Torino Under 18, Pierro

Torino-Milan U18: il film della partita

Un ottimo Toro ha rifilato un netto 5-0 al Milan domenica al Robaldo. Una vittoria importante che ha riportato in alto in classifica l'Under 18 granata dopo il passaggio a vuoto della settimana precedente contro la Lazio. Oltre ai tre punti, però, rimane impressa una prestazione che rasenta la perfezione e che ora andrà ripetuta. Vediamo quali sono gli spunti che possiamo trarre da questa gara.

La solidità difensiva

Si sa, il calcio delle Under è spesso difficile da capire e analizzare. Giocatori ancora grezzi e ragazzi che potrebbero non essere a disposizione per a giocare con i più grandi. Perciò questi campionati sono altamente imprevedibili. Leardi questo lo sa bene e si è concentrato sul creare una squadra solida, dove non è tanto importante il singolo ma le caratteristiche. Il gioco del tecnico granata si basa sull'equilibrio. A sostegno dell'attacco serve una buona fase difensiva. Contro il Milan questo si è visto i centrali hanno lavorato molto bene in coppia tenendo una linea altra ma dinamica, in grado di scappare anche all'indietro in caso di contropiede avversario. Ad aiutarli devono fare una partita di grande attenzione i terzini con compiti sia, e soprattutto, difensivi ma serve anche gamba e qualità per accompagnare il gioco e dare sostegno alle ali. Raro, però, che i pendolini si sovrappongano fino alla linea di fondo per cercare il cross, spesso devono mantenere una posizione più bassa e conservativa.
Torino Under 18, Boulifi

La mediana che funziona

A proposito di qualità e struttura, presentiamo i due centrocampisti del Toro. Tra, se non i, migliori in campo: Carlo Mukerjee e Youssef Boulifi. In un 4-2-3-1 il lavoro dei due mediani davanti alla difesa è importantissimo. I "due" devono completarsi e saper fare di tutto, impostare, fare filtro, aggredire, proporsi, coprire le fasce se salgono i terzini, temporeggiare e tanto altro. Beh, Leardi ha gli uomini che questo lo sanno fare e lo sanno fare bene. Da qui si costruisce tutto il resto. La fase difensiva che diventerebbe difficilissima con un centrocampo che non aiuta. Ma ne giova anche la fase offensiva che può agire più spensierata. Nella partita contro il Milan i mediani hanno percorso tantissimi chilometri sia in conduzione che senza palla e hanno vinto tantissimi duelli. E quindi possiamo dire che sì, c'è gamba, c'è fisico, c'è qualità, c'è voglia, c'è intelligenza, ci sono tutte le basi per una coppia che può far sognare in grande il Toro.
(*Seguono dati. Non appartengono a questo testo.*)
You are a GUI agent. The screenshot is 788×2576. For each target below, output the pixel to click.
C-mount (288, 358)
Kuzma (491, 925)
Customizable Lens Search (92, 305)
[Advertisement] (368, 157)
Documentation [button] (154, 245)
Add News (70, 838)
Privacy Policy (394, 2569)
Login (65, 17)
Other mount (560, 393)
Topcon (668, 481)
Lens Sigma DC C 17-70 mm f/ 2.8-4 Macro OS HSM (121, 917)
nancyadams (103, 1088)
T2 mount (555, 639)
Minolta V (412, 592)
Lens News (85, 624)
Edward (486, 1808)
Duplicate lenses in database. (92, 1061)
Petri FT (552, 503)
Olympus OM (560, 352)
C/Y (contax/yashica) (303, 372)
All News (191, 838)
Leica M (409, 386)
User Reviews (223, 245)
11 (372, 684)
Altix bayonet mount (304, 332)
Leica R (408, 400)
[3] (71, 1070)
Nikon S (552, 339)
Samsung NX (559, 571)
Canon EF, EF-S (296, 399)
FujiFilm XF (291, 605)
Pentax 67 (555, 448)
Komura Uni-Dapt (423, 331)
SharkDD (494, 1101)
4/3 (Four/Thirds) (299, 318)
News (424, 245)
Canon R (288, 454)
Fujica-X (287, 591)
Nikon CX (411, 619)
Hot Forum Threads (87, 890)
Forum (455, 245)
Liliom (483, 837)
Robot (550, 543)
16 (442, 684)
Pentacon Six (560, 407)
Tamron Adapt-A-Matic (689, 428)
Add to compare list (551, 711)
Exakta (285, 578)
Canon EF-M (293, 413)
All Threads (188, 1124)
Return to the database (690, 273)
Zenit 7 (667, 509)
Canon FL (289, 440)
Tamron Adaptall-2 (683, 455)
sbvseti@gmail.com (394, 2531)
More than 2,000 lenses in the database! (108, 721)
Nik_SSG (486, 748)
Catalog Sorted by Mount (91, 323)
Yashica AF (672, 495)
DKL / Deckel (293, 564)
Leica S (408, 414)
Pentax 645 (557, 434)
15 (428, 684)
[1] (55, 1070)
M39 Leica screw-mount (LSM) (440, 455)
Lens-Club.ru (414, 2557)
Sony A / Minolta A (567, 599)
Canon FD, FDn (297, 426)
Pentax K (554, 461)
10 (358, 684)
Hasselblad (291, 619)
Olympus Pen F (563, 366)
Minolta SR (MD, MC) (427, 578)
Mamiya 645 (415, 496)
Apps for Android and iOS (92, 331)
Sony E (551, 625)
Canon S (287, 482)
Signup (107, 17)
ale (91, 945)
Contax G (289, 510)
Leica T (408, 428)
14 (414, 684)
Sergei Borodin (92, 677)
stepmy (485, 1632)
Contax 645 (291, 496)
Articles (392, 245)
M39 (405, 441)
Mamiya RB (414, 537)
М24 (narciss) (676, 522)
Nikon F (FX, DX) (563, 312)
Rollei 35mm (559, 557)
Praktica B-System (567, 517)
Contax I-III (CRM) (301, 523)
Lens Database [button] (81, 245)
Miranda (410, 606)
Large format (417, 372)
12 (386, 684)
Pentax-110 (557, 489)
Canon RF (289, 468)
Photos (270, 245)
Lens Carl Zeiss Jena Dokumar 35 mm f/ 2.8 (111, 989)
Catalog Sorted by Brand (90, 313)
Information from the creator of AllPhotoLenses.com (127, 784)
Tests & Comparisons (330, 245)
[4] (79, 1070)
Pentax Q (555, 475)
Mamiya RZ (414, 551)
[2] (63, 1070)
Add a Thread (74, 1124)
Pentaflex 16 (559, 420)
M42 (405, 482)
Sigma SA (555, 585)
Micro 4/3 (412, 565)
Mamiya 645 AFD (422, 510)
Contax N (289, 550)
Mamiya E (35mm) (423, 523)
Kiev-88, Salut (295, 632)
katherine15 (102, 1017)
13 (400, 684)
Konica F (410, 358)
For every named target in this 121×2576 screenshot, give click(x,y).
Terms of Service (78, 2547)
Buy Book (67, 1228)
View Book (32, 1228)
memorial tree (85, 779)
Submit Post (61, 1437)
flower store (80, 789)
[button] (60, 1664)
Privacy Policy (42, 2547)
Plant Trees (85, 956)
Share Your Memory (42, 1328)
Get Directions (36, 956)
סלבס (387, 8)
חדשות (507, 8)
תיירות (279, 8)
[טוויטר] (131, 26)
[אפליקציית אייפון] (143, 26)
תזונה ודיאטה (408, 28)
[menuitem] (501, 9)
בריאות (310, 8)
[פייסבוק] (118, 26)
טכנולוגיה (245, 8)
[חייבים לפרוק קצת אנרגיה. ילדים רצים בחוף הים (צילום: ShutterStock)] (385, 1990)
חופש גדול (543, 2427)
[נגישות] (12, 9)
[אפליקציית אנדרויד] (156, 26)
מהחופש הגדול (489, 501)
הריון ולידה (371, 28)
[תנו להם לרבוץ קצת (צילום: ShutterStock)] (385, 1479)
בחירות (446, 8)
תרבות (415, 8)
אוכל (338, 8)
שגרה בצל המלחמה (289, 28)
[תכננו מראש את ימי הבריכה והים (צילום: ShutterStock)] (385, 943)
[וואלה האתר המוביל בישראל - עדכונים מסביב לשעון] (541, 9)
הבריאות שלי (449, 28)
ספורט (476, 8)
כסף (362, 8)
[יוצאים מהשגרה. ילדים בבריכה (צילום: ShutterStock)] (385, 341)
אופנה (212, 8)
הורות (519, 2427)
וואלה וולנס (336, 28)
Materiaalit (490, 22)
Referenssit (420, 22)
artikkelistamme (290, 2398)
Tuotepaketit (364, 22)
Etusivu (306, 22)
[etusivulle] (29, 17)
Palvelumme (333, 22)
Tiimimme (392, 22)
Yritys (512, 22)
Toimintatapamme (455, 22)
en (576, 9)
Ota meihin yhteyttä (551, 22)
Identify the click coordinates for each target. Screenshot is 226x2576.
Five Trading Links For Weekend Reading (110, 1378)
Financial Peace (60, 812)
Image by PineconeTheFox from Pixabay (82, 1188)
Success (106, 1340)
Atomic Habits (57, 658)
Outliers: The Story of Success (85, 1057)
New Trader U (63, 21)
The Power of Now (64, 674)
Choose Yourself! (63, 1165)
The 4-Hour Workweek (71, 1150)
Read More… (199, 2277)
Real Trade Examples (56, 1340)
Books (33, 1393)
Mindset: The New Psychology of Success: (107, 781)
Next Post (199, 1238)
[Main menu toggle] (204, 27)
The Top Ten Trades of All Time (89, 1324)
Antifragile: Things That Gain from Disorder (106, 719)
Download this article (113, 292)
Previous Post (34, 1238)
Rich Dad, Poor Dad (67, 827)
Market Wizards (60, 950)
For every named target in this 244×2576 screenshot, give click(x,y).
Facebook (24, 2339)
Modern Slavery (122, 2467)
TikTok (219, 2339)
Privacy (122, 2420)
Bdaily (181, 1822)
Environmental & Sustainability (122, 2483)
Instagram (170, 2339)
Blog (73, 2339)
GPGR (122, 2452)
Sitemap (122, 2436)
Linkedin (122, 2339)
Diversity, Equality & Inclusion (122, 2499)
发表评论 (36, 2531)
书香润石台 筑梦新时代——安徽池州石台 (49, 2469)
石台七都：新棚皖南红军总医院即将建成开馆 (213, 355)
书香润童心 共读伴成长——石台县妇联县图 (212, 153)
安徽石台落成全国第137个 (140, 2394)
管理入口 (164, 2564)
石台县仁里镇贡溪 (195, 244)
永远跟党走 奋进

Dalla trequarti in poi è qualità a volontà

Abbiamo parlato dell'ottima struttura, ora parliamo anche della qualità. I granata dalla trequarti in poi divertono, divertono eccome. Si è visto con il Milan ma si era visto anche in precedenza il Toro ha fantasia da vendere. E la cosa più promettente è la quantità, la quantità di giocatori di qualità. Nell'ultima uscita al Robaldo i titolari sulla trequarti sono stati Materazzi, Moraglio e Malidor, i tre hanno mostrato tutto il loro repertorio e sono stati fondamentali nella vittoria. Ma se già questi tre ci avevano impressionato, per la facilità con cui creavano azioni pericolose, il meglio doveva ancora venire. Nella ripresa Leardi ha inserito Nebbia, Soye Ndime e Juhasz, e rincomincia lo show. Altri tre giocatori pieni di colpi nel repertorio e tutti diversi tra loro. Questa è una buonissima notizia. La possibilità di poter inserire a gara in corso giocatori di talento capaci di trovare di trovare la giocate per aprire gare difficili è cosa preziosissima. La notizia ancora migliore, è come già detto, che tutti questi giocatori sono differenti tra loro e possono soddisfare tutte le esigenze del tecnico. Insomma se la struttura funziona, davanti c'è da divertirsi.